**Exercise goal**:
Filter this data down to the lines that hold "code", and copy them.

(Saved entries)
········

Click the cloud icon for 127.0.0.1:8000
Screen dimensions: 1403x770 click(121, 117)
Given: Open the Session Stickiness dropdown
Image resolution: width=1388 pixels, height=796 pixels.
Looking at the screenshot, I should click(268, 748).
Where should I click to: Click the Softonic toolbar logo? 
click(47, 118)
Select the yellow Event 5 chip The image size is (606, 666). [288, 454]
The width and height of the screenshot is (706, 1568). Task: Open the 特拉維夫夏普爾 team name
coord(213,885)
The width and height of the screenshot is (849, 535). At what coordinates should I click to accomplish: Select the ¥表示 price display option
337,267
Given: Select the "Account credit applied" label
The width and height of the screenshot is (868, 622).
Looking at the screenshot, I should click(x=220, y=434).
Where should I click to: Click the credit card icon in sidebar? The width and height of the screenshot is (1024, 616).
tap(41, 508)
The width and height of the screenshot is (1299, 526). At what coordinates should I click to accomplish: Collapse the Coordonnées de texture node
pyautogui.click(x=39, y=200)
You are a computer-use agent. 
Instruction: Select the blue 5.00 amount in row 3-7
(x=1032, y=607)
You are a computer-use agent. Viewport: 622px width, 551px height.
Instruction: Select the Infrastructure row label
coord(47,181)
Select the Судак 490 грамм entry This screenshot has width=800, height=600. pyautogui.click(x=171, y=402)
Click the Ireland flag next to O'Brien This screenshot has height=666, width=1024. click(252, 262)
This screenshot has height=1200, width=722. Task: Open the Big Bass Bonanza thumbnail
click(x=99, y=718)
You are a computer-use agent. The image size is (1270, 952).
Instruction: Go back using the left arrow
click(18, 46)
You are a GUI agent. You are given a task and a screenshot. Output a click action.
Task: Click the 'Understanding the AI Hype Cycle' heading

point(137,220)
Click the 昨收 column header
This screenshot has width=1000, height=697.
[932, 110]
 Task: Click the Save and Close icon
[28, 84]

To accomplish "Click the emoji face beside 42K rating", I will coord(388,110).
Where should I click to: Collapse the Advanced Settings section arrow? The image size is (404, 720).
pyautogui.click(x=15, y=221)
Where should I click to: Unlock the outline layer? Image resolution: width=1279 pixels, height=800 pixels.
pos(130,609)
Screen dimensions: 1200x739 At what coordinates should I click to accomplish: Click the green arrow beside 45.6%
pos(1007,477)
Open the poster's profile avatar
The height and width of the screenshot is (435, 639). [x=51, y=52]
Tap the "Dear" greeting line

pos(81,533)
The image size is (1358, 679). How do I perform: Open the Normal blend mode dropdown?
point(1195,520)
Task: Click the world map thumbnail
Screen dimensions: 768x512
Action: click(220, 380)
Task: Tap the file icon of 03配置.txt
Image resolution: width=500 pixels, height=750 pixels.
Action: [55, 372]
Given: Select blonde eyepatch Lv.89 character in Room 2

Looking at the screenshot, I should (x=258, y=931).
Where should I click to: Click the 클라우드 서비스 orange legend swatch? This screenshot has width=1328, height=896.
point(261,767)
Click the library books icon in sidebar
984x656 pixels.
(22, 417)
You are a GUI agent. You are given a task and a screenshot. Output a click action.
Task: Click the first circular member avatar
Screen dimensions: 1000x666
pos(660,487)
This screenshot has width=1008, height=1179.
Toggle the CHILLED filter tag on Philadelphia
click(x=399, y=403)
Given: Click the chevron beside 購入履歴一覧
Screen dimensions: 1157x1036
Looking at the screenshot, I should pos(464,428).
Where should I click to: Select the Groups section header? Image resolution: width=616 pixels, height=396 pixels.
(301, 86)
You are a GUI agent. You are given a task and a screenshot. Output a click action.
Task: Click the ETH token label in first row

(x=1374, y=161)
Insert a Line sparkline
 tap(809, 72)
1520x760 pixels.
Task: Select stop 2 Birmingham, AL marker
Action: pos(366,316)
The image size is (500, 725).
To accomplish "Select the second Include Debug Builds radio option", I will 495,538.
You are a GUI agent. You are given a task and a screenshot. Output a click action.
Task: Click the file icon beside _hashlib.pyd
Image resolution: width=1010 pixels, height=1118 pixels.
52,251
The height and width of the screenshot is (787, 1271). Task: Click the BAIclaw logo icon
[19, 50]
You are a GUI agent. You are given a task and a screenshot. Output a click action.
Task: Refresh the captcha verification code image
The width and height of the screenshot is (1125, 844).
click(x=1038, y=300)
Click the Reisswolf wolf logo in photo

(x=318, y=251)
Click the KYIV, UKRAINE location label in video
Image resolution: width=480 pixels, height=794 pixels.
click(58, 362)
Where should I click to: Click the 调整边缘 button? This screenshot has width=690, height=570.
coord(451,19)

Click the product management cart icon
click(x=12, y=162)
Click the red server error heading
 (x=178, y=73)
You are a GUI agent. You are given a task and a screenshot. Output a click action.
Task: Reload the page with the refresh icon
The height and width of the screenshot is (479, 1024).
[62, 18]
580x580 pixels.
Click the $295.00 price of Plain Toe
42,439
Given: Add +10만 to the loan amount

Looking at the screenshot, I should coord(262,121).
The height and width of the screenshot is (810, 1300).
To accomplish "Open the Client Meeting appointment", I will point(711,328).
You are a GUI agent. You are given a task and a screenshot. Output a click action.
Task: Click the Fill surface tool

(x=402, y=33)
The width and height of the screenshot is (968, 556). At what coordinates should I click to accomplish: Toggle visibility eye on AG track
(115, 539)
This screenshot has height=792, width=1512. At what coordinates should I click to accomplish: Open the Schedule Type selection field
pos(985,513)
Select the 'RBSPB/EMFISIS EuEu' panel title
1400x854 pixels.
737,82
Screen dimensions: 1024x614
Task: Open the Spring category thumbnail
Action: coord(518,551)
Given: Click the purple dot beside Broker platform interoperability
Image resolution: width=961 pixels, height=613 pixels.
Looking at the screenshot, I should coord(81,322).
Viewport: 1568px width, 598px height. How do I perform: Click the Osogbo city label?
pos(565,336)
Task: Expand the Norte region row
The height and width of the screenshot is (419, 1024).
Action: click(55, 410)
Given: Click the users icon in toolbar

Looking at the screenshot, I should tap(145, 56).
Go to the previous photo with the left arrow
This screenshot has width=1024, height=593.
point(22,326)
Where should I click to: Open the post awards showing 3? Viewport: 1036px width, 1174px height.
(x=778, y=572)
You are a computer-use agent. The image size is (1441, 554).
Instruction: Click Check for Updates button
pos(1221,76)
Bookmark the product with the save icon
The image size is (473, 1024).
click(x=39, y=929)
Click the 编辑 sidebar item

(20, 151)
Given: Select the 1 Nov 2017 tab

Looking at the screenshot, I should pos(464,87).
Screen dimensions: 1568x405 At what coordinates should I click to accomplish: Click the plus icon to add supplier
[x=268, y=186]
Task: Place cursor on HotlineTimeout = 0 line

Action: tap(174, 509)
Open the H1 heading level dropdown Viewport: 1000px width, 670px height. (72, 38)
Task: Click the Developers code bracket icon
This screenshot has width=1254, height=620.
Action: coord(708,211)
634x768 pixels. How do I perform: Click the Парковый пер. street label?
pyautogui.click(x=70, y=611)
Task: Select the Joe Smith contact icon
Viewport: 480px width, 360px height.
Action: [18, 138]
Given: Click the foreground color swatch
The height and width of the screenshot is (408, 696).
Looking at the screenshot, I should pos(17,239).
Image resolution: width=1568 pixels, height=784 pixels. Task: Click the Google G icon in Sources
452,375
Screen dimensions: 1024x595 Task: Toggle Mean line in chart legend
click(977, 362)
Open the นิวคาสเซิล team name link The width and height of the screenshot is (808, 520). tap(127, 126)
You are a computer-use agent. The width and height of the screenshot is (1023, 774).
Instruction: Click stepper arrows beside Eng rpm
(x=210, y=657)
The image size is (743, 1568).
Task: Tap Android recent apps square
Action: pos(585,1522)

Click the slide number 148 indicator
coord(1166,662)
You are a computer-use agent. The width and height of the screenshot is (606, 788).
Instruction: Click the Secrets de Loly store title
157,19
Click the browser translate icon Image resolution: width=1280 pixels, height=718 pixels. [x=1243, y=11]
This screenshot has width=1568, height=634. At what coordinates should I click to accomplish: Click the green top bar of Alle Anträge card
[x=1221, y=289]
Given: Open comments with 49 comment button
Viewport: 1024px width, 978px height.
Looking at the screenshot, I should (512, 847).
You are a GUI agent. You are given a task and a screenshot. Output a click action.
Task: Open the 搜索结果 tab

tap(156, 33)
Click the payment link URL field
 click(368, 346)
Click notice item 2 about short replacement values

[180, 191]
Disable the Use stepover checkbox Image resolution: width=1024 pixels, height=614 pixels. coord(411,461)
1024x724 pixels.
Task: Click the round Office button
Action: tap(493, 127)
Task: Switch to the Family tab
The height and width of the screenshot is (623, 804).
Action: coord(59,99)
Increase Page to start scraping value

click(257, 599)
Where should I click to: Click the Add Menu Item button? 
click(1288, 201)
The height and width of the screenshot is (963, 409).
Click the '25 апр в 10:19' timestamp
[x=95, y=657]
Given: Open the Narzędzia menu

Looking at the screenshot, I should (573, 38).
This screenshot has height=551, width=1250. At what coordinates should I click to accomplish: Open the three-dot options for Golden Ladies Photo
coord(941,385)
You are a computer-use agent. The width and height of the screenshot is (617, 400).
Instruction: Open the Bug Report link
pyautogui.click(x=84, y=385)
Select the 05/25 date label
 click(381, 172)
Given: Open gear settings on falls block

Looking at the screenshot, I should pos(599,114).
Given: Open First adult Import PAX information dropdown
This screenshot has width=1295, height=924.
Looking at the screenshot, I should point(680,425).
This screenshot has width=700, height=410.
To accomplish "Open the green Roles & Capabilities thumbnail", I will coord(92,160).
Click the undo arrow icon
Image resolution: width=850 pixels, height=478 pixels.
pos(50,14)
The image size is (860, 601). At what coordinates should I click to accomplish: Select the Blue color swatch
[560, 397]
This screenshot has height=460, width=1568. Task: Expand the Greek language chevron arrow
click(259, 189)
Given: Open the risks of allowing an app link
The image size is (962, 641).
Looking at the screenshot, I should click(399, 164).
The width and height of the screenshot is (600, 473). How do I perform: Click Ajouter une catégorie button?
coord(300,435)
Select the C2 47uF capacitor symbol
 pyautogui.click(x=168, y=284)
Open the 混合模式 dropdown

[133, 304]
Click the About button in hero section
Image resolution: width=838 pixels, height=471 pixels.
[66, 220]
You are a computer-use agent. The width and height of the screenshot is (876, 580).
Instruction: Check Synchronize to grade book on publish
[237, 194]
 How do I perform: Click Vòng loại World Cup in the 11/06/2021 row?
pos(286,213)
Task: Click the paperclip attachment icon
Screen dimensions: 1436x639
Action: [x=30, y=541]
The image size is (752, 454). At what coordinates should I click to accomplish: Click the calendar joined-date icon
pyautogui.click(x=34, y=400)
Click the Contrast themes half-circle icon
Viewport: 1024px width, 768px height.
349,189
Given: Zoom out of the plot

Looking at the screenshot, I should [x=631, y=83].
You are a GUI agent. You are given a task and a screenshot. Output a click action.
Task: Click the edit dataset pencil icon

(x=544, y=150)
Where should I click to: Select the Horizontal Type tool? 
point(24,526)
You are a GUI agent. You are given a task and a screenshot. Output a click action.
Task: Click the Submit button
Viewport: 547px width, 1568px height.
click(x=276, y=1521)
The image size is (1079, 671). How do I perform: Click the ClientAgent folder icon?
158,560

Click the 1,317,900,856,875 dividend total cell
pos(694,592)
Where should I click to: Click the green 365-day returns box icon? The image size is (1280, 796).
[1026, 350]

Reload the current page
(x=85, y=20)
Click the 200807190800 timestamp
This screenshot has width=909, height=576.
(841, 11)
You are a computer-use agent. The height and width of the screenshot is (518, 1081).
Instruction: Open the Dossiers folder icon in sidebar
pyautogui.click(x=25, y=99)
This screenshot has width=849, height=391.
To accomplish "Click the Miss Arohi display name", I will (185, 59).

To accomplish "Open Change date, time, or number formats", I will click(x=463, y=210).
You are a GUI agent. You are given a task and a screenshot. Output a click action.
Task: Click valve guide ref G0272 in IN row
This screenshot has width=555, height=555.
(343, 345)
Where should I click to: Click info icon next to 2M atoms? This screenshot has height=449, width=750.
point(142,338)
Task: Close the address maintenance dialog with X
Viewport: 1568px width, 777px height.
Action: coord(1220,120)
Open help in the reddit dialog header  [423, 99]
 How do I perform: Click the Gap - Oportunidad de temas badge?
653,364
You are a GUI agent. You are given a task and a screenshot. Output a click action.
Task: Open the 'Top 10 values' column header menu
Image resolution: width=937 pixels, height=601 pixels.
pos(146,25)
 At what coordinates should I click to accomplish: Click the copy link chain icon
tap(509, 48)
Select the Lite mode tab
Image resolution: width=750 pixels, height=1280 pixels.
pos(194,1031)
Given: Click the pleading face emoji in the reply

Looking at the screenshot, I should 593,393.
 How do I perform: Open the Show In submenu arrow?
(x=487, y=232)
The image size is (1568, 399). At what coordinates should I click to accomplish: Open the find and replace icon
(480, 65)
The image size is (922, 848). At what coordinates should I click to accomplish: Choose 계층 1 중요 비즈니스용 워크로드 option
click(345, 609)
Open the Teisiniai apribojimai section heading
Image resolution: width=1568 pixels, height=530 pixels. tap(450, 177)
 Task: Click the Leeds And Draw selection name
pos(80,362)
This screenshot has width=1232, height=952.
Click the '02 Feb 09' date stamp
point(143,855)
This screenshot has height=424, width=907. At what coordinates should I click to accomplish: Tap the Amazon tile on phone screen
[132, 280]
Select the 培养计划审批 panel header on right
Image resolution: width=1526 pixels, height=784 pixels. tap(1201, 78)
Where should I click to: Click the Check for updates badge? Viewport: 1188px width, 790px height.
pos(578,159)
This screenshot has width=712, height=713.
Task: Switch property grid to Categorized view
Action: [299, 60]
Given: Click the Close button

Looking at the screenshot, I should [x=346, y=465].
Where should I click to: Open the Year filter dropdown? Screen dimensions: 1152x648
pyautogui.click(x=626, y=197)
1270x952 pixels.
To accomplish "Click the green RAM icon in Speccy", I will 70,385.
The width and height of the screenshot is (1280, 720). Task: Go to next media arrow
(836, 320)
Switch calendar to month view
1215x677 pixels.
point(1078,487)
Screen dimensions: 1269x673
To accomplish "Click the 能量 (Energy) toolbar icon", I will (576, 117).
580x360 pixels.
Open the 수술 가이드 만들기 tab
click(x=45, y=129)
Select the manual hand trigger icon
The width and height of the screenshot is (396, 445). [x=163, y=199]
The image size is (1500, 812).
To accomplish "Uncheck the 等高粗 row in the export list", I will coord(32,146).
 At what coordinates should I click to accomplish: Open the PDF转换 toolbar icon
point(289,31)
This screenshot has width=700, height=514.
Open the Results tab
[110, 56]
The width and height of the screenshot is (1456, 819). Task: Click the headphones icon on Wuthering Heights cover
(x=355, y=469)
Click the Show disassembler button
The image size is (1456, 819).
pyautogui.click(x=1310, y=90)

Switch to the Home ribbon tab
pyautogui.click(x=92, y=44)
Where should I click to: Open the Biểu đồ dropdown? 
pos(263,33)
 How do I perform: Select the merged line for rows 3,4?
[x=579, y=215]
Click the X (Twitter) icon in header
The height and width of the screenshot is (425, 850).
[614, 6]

········

**Expected answer**:
Task: Refresh the captcha verification code image
Task: Click the Developers code bracket icon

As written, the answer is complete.